▶ **What the task requires**
Starting with the line that contains "You are a computer-use" and continuing through the line that contains "Action: (16, 15)", both included, reproduce only that material, requests included, and omit the pictures. Multiply each coordinate in the answers by 1.35 and round to the nearest whole number, with halves rounding up. Leave every number in the requests unchanged.

───

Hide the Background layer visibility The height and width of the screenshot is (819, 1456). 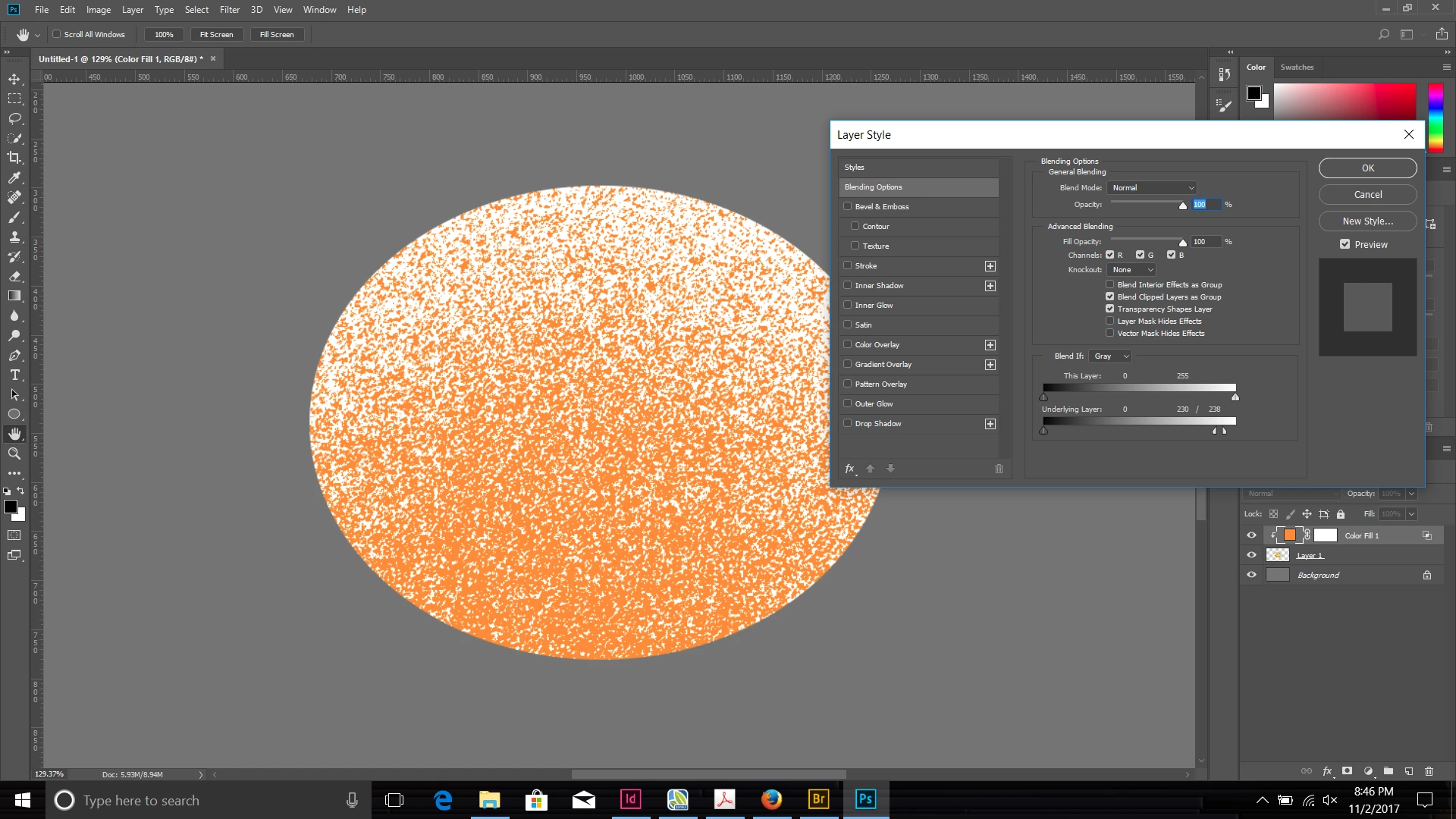point(1251,575)
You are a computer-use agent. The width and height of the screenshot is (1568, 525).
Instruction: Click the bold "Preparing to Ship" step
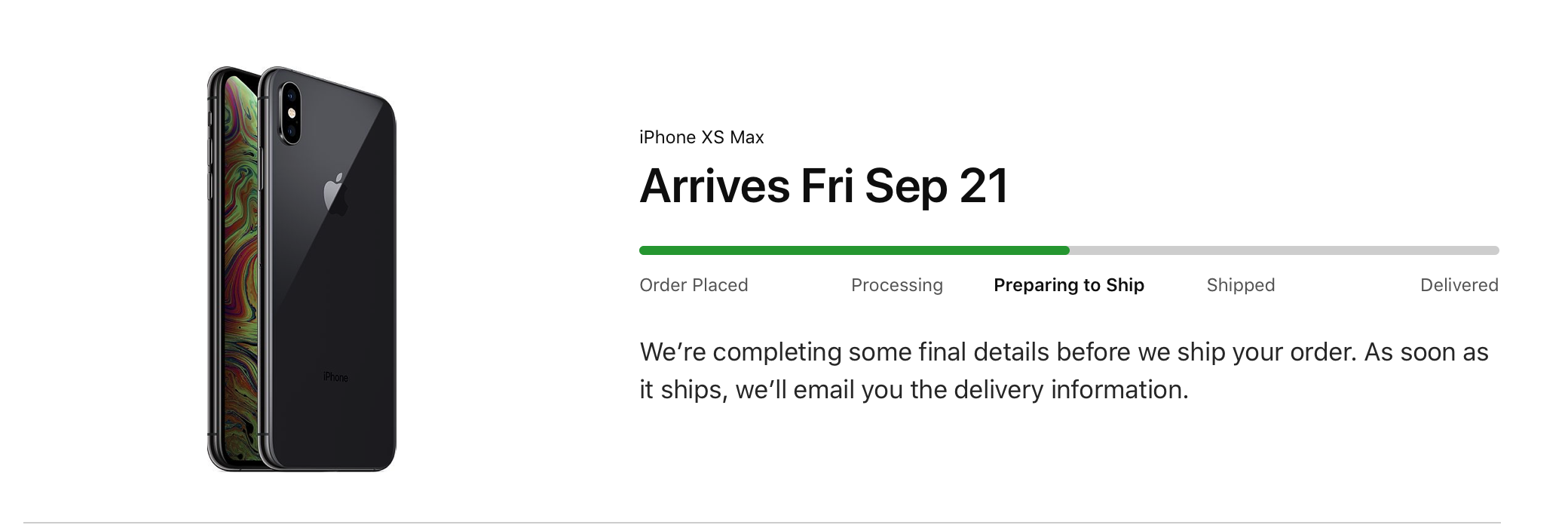coord(1068,285)
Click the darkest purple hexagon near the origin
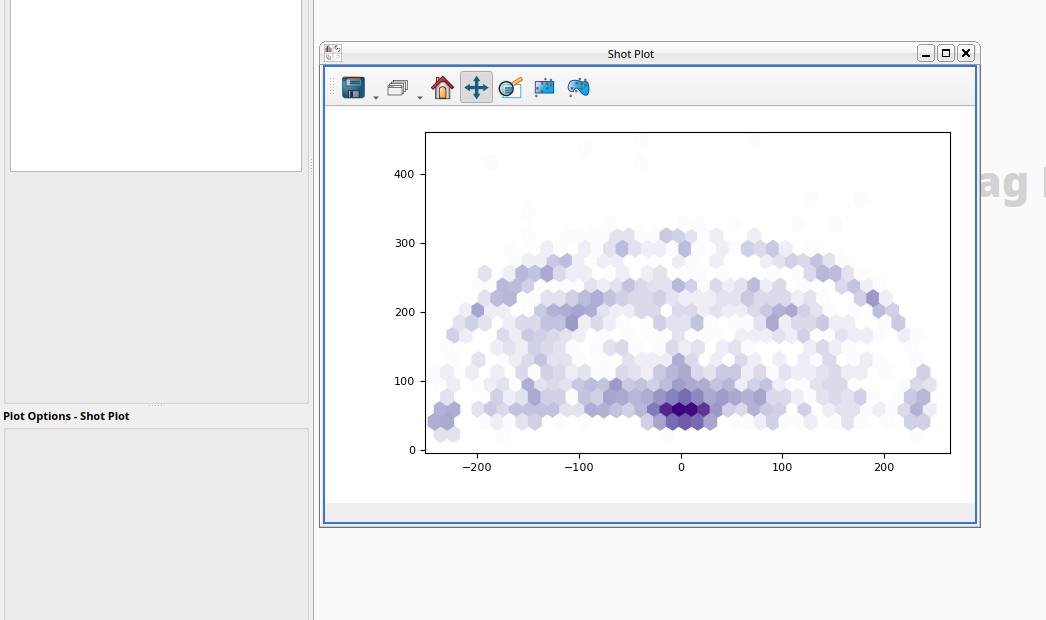 (x=681, y=408)
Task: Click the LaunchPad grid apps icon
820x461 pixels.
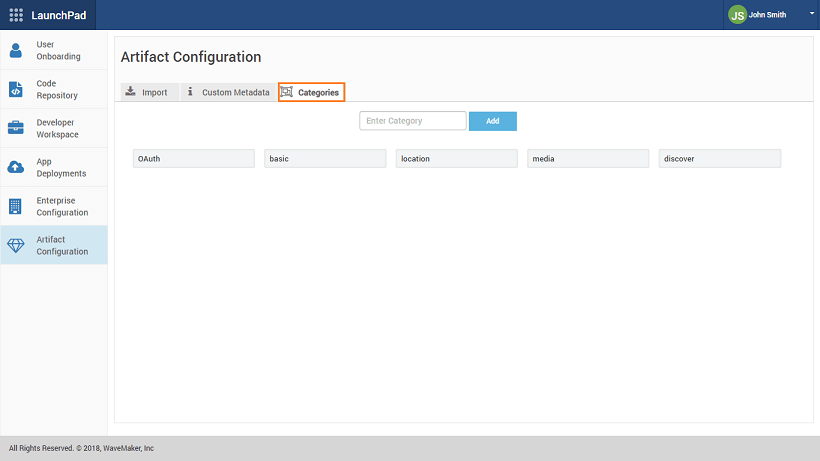Action: (16, 15)
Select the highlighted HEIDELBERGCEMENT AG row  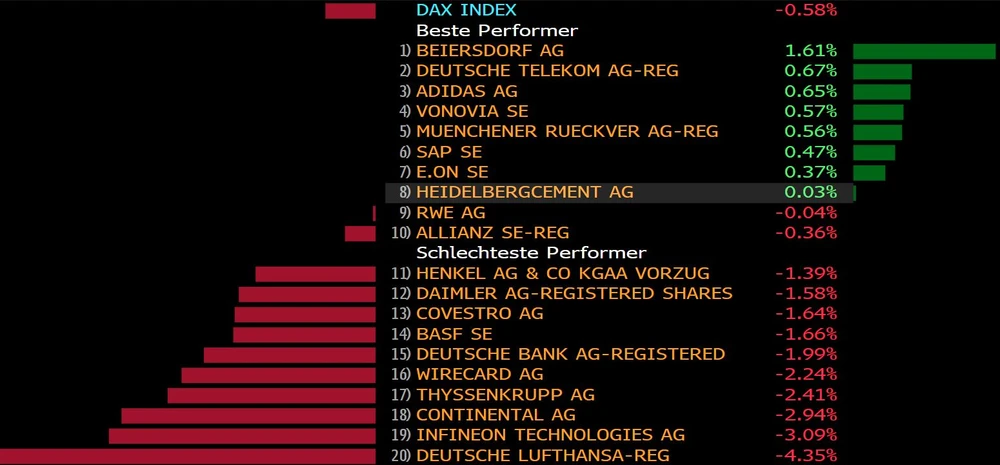point(525,192)
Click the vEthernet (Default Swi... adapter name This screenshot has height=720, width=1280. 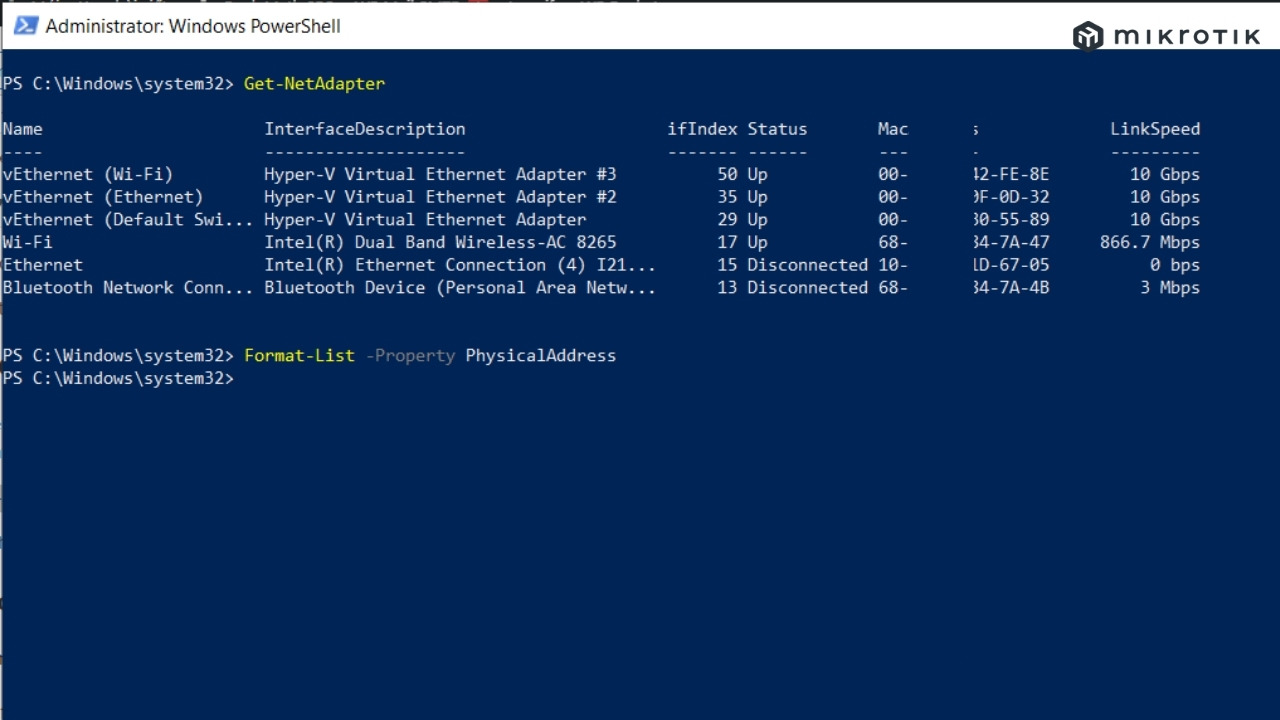click(128, 220)
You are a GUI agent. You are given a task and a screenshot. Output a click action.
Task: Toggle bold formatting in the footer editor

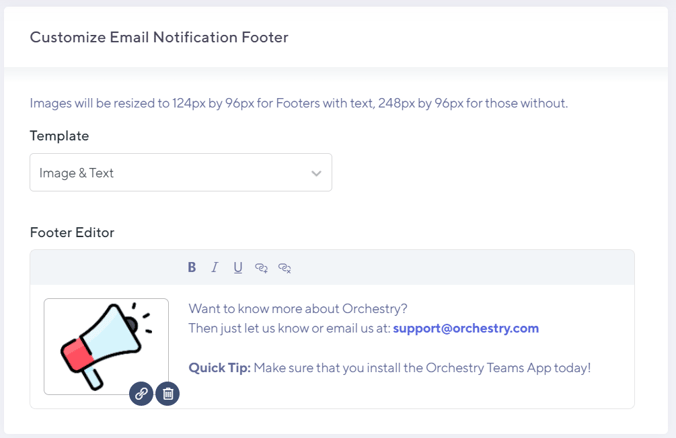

───

▶ **Final result**
You are a computer-use agent. The width and height of the screenshot is (1568, 525).
Instruction: Click the bold "Preparing to Ship" step
coord(1442,385)
Click the darkest purple hexagon near the origin
 (x=919, y=551)
Task: Click the LaunchPad grid apps icon
820x461 pixels.
Action: (22, 20)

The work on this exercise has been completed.